Collected data entries
□ □ □ □ □

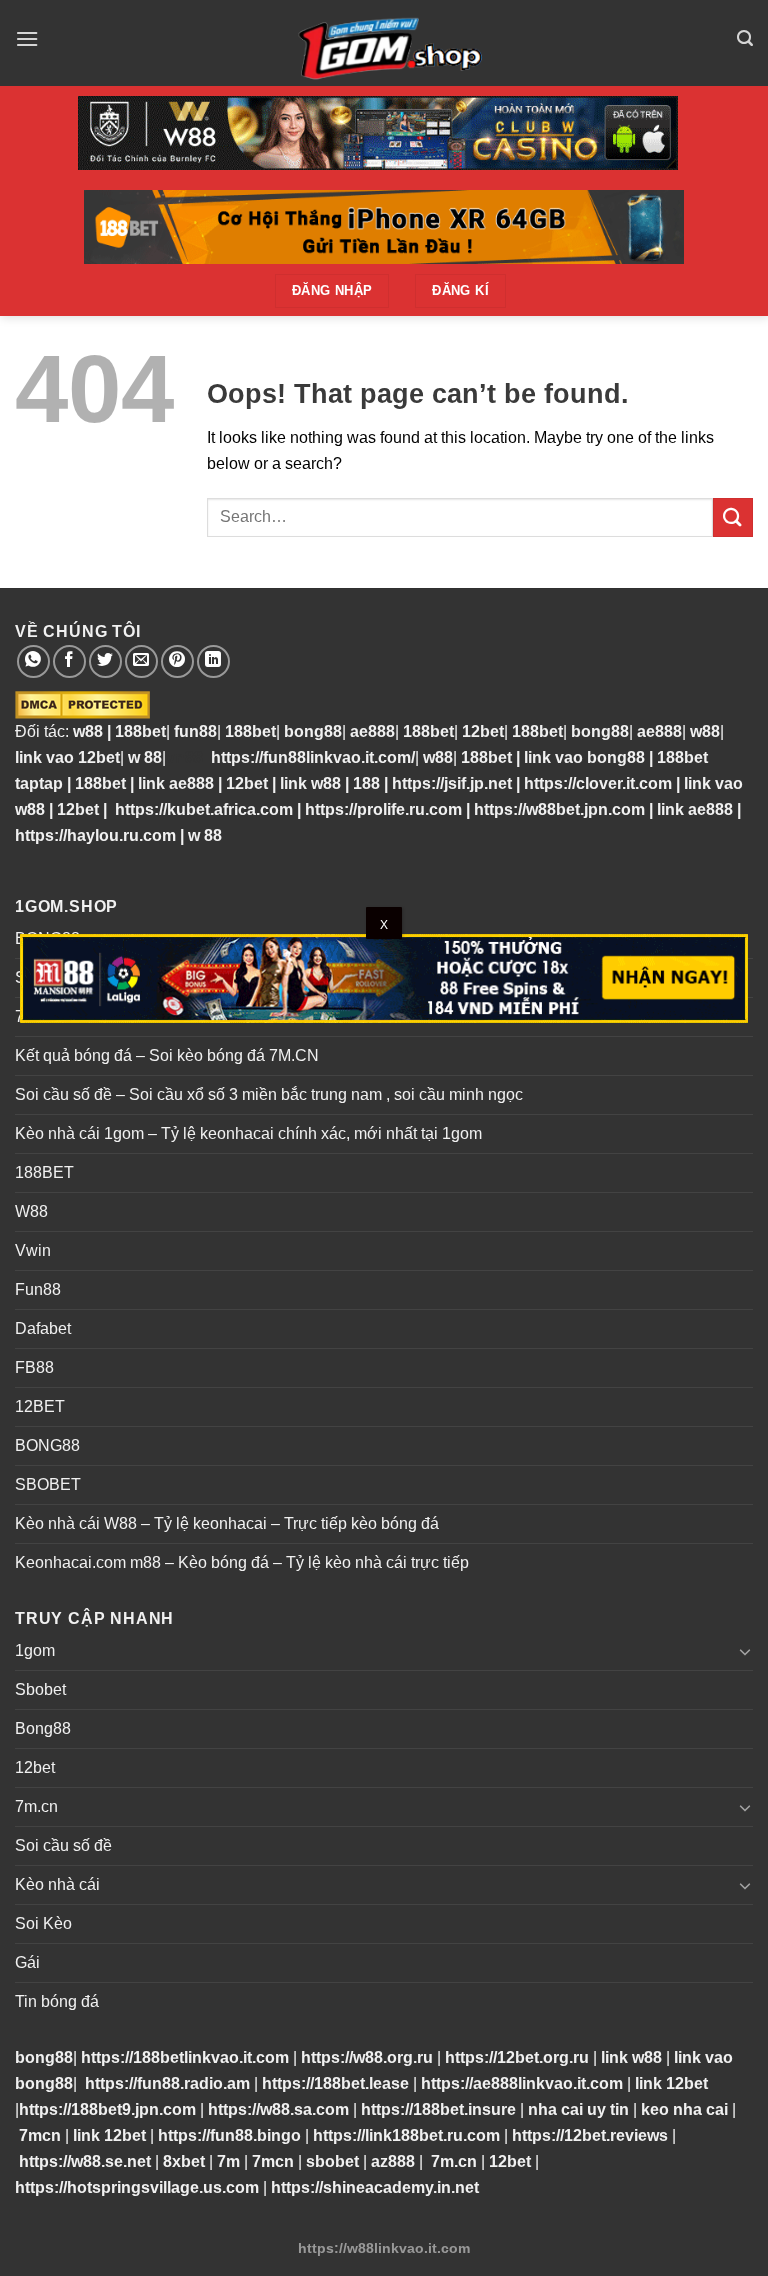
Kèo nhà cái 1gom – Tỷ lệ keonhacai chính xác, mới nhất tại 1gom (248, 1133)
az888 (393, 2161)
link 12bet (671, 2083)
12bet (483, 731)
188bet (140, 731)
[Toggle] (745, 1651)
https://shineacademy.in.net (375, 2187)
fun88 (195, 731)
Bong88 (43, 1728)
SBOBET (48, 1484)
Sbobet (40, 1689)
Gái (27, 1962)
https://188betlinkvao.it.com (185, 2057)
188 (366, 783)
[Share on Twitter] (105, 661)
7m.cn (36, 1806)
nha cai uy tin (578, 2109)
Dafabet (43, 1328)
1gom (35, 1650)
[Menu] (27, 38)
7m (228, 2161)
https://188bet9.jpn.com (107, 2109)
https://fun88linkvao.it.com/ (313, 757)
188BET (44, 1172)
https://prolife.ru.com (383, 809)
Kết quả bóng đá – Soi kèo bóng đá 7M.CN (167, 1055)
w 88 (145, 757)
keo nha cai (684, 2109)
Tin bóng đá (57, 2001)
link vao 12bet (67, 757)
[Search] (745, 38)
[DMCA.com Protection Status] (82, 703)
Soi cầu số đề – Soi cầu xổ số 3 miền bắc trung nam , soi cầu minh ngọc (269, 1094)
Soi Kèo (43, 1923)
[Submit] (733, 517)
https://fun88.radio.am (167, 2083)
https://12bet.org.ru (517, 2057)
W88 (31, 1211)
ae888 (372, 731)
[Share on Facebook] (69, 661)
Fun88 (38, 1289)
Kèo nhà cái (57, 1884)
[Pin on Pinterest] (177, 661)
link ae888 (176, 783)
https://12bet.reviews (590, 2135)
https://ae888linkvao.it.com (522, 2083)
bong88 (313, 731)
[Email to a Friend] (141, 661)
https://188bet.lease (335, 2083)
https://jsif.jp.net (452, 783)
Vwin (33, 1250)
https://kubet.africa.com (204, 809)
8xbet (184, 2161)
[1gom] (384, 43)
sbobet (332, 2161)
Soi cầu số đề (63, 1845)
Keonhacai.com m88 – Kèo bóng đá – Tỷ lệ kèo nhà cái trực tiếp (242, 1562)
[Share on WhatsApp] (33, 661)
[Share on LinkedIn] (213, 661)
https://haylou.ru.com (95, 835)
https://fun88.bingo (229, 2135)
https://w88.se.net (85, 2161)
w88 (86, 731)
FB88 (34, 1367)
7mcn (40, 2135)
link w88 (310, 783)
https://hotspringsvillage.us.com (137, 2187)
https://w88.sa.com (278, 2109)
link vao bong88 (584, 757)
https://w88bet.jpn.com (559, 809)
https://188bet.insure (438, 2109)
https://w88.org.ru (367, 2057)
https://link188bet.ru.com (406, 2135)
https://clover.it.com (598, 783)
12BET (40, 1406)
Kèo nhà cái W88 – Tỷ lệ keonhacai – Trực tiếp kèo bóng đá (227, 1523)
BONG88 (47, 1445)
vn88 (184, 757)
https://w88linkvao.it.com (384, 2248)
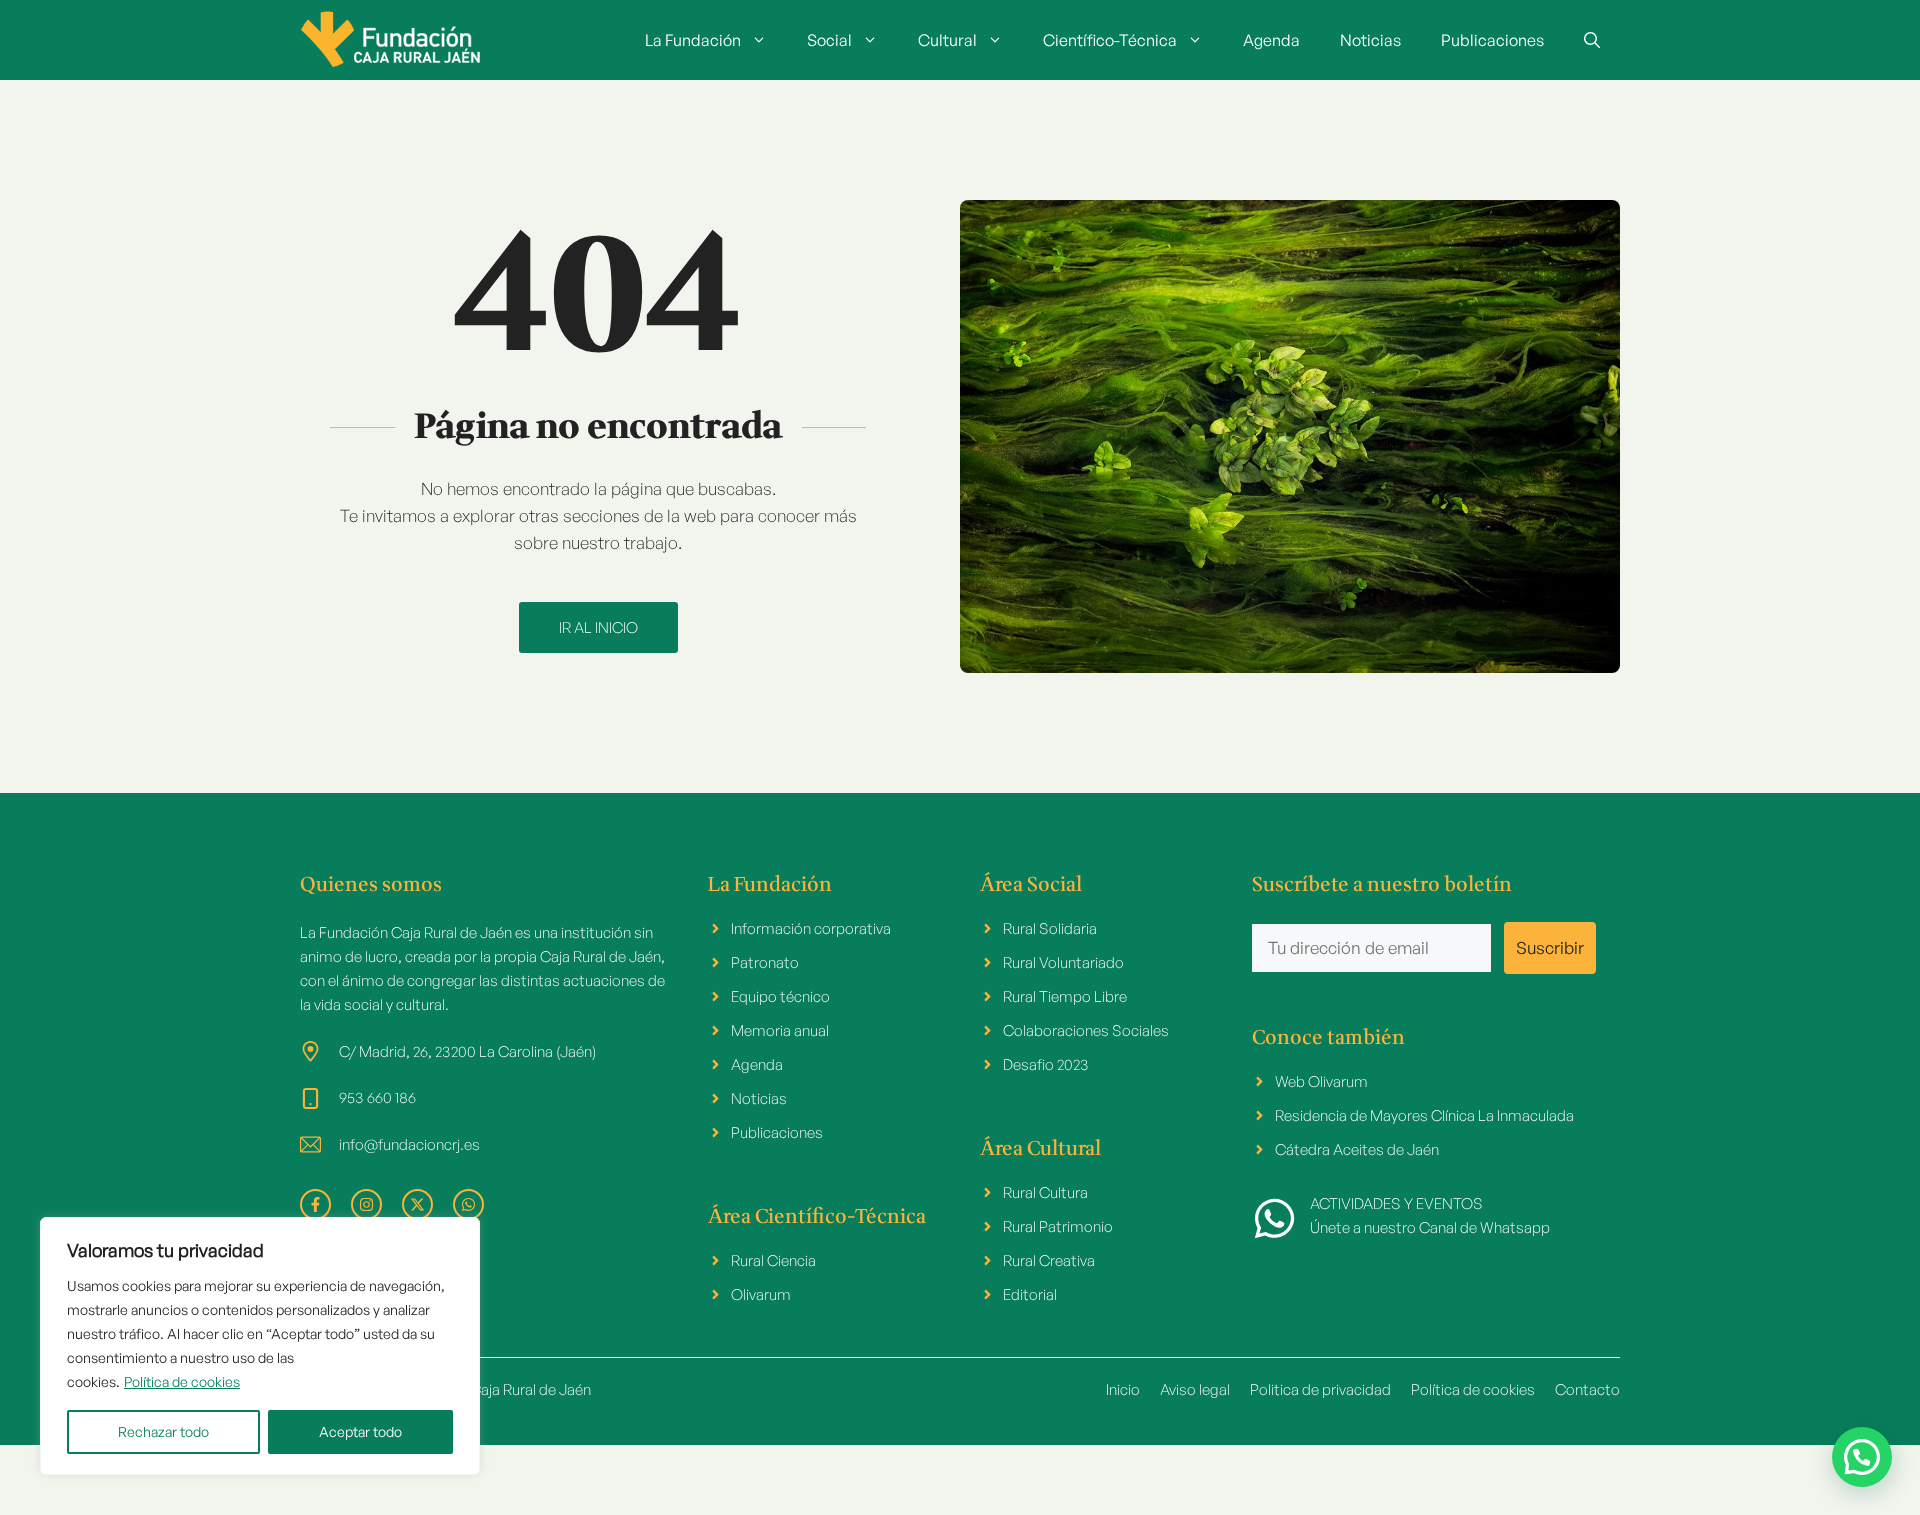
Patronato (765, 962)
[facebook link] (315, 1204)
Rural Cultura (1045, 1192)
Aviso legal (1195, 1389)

□ □ □ □ □

WHAT TO WORK ON:
Copy every line in the entries above that has the string "Share" in it.

ANSWER TO THIS TASK:
[Share on Twitter] (105, 661)
[Share on Facebook] (69, 661)
[Share on WhatsApp] (33, 661)
[Share on LinkedIn] (213, 661)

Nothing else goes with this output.